_WORK TO BE COMPLETED_
All that is wanted is the exact text of each line from the one with "This screenshot has width=1400, height=840." to the close of the listing, ends included.

_INPUT DATA_
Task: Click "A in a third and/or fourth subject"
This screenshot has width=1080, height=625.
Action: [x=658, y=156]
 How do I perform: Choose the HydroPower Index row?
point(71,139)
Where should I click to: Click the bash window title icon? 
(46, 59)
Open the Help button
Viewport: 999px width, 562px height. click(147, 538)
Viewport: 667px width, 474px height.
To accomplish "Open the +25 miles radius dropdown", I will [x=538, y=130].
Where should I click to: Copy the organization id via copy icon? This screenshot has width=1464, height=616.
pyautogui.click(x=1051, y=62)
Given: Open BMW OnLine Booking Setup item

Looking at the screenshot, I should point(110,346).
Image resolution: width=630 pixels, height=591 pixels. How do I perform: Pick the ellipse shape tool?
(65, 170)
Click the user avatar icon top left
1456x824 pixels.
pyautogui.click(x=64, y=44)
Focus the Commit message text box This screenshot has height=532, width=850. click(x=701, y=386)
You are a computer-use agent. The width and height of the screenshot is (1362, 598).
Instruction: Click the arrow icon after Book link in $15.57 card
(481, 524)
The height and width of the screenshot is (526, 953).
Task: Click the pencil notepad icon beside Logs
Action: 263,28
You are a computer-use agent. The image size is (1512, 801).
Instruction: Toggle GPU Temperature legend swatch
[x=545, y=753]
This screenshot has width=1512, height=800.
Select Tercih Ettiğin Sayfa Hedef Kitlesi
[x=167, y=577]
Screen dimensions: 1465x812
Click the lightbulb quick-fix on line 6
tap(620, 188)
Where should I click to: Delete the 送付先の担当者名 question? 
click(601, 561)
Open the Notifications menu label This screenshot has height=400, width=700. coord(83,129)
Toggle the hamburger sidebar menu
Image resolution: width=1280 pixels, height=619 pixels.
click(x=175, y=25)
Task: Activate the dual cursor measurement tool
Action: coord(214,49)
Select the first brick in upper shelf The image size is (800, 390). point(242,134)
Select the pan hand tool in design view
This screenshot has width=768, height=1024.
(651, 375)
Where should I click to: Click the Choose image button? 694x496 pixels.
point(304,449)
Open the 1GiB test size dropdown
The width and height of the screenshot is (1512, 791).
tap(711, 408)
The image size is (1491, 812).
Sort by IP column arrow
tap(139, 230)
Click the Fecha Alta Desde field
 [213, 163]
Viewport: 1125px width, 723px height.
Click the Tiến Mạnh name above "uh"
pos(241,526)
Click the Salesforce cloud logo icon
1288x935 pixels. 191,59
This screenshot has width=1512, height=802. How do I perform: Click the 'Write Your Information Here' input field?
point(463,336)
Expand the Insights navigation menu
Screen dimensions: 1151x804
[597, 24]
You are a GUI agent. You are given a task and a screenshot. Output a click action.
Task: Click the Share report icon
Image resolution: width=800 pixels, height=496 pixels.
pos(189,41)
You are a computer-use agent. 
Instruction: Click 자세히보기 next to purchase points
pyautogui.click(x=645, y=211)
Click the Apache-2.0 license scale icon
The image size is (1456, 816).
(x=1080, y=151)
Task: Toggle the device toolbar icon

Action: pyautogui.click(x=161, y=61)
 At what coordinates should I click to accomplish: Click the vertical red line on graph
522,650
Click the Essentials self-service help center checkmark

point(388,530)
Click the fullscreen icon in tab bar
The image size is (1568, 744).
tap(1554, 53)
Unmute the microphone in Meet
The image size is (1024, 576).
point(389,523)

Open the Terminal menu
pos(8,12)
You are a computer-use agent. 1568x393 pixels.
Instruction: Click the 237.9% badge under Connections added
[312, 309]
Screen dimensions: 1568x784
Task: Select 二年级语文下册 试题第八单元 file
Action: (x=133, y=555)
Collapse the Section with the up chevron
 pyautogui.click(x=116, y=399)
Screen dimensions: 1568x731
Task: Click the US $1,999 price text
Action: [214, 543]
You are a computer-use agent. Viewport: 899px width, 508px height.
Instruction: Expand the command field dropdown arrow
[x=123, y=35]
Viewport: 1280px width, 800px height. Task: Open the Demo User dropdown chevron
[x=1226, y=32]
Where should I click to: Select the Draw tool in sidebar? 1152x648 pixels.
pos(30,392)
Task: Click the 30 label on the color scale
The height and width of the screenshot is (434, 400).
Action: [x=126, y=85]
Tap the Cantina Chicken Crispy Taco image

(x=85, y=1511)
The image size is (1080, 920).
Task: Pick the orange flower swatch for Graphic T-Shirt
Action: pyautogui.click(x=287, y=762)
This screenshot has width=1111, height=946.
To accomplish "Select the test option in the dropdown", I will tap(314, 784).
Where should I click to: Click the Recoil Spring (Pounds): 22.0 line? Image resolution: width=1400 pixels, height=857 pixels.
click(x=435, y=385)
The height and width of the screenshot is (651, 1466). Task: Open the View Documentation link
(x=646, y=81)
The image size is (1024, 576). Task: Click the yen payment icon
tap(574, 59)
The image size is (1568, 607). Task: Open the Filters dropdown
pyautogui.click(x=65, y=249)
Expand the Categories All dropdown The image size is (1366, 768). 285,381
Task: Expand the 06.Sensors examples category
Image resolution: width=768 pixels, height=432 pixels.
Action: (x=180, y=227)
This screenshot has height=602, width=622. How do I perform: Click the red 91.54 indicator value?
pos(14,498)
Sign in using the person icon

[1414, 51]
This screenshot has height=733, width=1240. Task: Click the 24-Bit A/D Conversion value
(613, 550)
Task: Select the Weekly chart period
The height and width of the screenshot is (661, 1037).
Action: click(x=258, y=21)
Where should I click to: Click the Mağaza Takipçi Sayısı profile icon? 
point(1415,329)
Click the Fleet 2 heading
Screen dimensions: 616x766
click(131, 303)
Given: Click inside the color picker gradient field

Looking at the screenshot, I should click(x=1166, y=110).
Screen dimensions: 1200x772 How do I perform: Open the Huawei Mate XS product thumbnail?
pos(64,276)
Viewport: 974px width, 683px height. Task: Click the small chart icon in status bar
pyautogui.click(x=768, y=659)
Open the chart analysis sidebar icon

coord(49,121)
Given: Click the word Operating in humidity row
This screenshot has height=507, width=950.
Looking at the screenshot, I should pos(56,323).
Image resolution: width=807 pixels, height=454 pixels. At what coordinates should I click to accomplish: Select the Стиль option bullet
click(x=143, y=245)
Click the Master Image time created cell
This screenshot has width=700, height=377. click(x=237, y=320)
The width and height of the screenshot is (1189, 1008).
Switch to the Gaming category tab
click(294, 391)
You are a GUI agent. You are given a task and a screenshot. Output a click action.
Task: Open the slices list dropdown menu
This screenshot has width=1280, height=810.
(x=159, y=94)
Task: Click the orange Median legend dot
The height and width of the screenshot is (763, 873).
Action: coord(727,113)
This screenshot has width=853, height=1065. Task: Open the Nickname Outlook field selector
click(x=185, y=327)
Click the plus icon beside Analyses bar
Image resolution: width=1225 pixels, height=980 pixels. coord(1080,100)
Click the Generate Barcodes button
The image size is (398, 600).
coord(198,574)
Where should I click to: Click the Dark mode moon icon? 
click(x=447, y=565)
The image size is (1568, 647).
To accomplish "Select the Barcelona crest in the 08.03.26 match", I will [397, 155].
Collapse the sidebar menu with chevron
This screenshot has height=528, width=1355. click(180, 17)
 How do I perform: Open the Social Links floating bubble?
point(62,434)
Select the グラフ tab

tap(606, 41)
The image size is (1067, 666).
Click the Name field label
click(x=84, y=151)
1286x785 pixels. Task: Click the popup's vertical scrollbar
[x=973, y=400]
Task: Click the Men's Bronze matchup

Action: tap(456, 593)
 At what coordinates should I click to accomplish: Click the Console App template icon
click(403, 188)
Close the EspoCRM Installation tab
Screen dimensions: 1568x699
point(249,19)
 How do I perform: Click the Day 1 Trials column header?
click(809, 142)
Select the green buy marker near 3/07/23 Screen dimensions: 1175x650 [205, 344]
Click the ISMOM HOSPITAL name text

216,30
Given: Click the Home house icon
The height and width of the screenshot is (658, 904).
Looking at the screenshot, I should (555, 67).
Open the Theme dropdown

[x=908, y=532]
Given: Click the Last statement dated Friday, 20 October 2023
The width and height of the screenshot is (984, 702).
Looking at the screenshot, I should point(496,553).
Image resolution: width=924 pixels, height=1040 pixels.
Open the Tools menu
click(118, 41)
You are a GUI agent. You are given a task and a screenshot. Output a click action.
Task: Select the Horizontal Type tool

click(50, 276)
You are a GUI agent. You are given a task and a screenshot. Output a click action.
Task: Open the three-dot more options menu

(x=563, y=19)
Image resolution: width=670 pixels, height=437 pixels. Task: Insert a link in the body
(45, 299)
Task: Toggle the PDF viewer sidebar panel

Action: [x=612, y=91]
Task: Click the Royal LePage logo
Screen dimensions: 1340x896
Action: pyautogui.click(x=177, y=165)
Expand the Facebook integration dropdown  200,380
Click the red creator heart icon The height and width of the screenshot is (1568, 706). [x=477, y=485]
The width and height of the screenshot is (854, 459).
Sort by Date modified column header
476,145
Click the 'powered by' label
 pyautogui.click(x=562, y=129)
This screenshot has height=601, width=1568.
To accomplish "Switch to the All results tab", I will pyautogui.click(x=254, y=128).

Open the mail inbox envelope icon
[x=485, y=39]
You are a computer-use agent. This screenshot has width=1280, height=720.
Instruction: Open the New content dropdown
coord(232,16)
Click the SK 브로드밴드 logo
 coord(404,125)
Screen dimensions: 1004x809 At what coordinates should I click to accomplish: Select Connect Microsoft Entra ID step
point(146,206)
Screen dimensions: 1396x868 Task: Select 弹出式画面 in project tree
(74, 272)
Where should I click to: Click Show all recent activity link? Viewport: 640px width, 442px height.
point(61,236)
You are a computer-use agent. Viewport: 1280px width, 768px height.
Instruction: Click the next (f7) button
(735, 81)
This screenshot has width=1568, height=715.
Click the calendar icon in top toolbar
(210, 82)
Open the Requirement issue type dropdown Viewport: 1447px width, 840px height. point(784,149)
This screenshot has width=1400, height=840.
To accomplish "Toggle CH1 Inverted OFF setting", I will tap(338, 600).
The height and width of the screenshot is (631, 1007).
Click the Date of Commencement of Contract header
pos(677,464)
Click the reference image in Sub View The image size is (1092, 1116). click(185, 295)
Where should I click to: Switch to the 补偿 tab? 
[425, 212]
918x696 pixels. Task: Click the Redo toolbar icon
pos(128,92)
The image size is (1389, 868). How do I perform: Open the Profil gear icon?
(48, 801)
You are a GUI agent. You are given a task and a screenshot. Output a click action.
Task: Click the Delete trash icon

_RESULT BELOW_
This screenshot has width=1400, height=840.
To accomplish "Toggle CH1 Inverted OFF setting", I will tap(338, 600).
The height and width of the screenshot is (631, 1007).
Click the Date of Commencement of Contract header
pos(677,464)
Click the reference image in Sub View The image size is (1092, 1116). click(185, 295)
Where should I click to: Switch to the 补偿 tab? 
[425, 212]
918x696 pixels. Task: Click the Redo toolbar icon
pos(128,92)
The image size is (1389, 868). How do I perform: Open the Profil gear icon?
(48, 801)
You are a GUI agent. You are given a task and a screenshot. Output a click action.
Task: Click the Delete trash icon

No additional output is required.